Haïti :Vers la création d’une école de métiers de l’eau

Haïti :Vers la création d’une école de métiers de l’eau
Vers la création d’une école de métiers de l’eau

Des cadres de la DINEPA, des universitaires, des responsables de la firme française Agro Paris Tech, entre autres, participent, les 10 et 11 novembre 2011, à Pétion-Ville, à deux journées d’ateliers sur la gestion de l’eau et de l’assainissement. Ces ateliers préfigurent à terme la création d’une école de métiers de l’eau en Haïti, dont les premiers financements ont été débloqués par la France à hauteur de 700 000 euros pour son lancement.

Haïti: Implanter une grande école de métiers de l’eau en Haïti, c’est le rêve de la Direction nationale de l’eau potable et de l’assainissement (DINEPA), qui travaille déjà en collaboration avec la firme française Agro Paris Tech à ce sujet. Une telle initiative, selon les responsables, servira à la formation continue des cadres de la DINEPA et d’autres jeunes qui seront recrutés. Mais, selon les responsables, il va d’abord y avoir une phase d’étude pour savoir où cette école va être implantée.

En attendant la réalisation de ce projet, des cadres, des universitaires , des ingénieurs et des responsables d’institutions travaillant dans le secteur de l’eau en Haïti et à l’étranger participent pour la première fois à deux « Journées techniques de l’eau » à l’hôtel Les Palmes à Pétion-Ville, les jeudi 10 et vendredi 11 novembre. Une préfiguration qui permet d’amorcer tout de suite la création de cette école de métiers de l’eau.

« Nous avons un problème extrêmement grave en Haïti: trouver des personnes formées dans le domaine de l’eau. Il n’y a aucune école spécialisée en la matière. Nous espérons d’ici à trois ans que nous aboutirons à la construction d’une grande école de l’eau en Haïti », a déclaré le directeur de la DINEPA, Gérald Jean-Baptiste.

« Nous aurons plusieurs modules de formation adaptée aux besoins, et cela va se faire de façon progressive », a ajouté M. Jean-Baptiste, soulignant qu’il y a déjà une formation en cours avec l’appui d’Agro Paris Tech et de l’Université d’Etat d’Haïti.

De son côté, l’ambassadeur de France à Port-auPrince, Didier Le Bret,- qui coordonne les ateliers avec le directeur de la DINEPA -, estime que les problèmes de l’eau sont des enjeux planétaires. Car, révèle-t-il, il y a un milliard de personnes qui n’ont pas accès à l’eau potable dans le monde, et huit millions d’autres meurent chaque année de maladies liées à l’eau ou à une insuffisance d’eau.
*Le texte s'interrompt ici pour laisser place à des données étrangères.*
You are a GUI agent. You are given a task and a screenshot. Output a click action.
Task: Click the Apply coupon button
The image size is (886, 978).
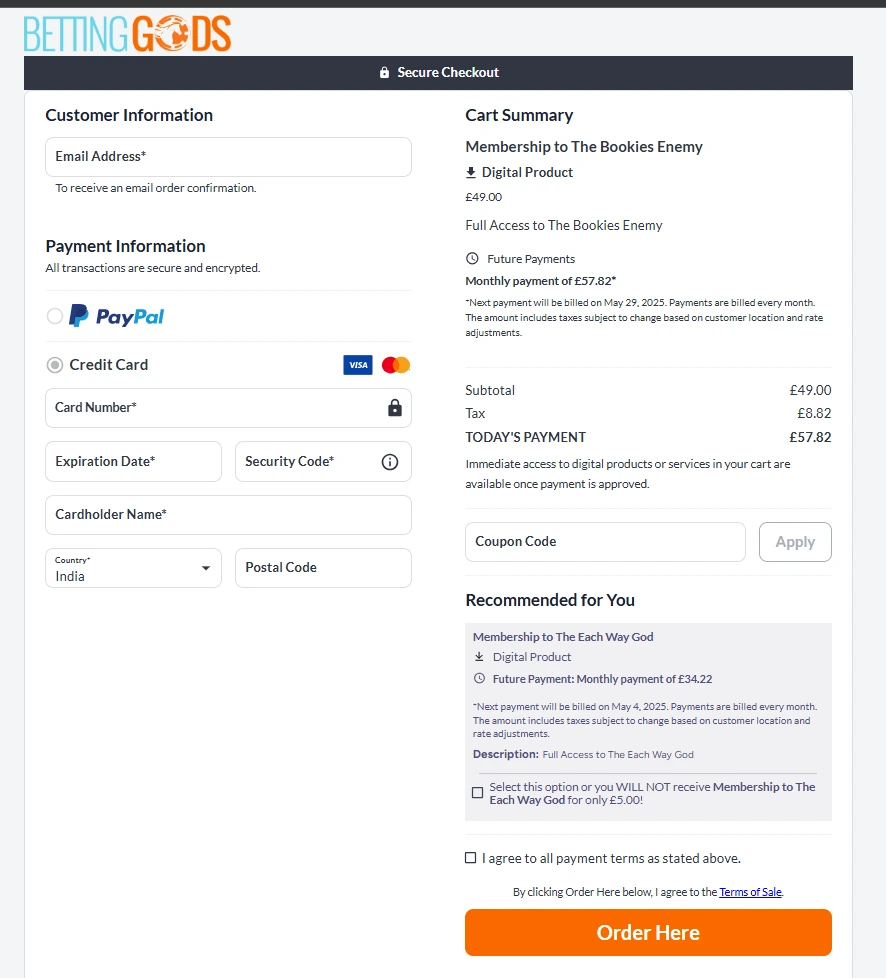795,542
« Il y a un gros défi pour Haïti. Pour la région métropolitaine, il y a un sujet majeur d’inquiétude: c’est que la moitié de l’eau fournie aux populations provient de la plaine du Cul-de-Sac. Aujourd’hui, il y a de grandes inquiétudes sur la qualité de la nappe phréatique qui est exploitée de manière anarchique », a indiqué le diplomate français.

En 1920, a rappelé M. Le Bret, au Cap-Haïtien (nord du pays), tout le monde avait de l’eau dans leurs robinets. « Aujourd’hui, il n’y a plus d’ eau courante: l’eau de la ville qui provient des sources n’existe quasiment plus. La prise en charge se fait par des micro-opérateurs privés sous forme de citernes qui livrent l’eau aux usagers ou vendue en détail », regrette l’ambassadeur de la France, qui croit qu’il faut éviter « une catastrophe écologique majeure ».

Pour sa part, Laurent Rosso, directeur adjoint de la firme française Agro Paris Tech – qui développe des formations pour des techniciens, des ingénieurs spécialisés dans la gestion de l’eau -, croit que tout dépend des Haïtiens. « L’avenir a la capacité de vous fournir régulièrement de l’eau de qualité et assainie, mais cela dépend de vous [Haïtiens], de votre capacité à former des personnes dans le domaine », a avancé M. Rosso.

Par ailleurs, faute de ressources financières, la DINEPA a annoncé la fin de la distribution de l’eau dans 17 camps de déplacés à Port-au-Prince. Une mesure qui sera effective à partir du 30 novembre 2011. Toutefois, M. Gérald Jean-Baptiste assure que l’institution continuera à desservir les différents quartiers alimentés par le réseau.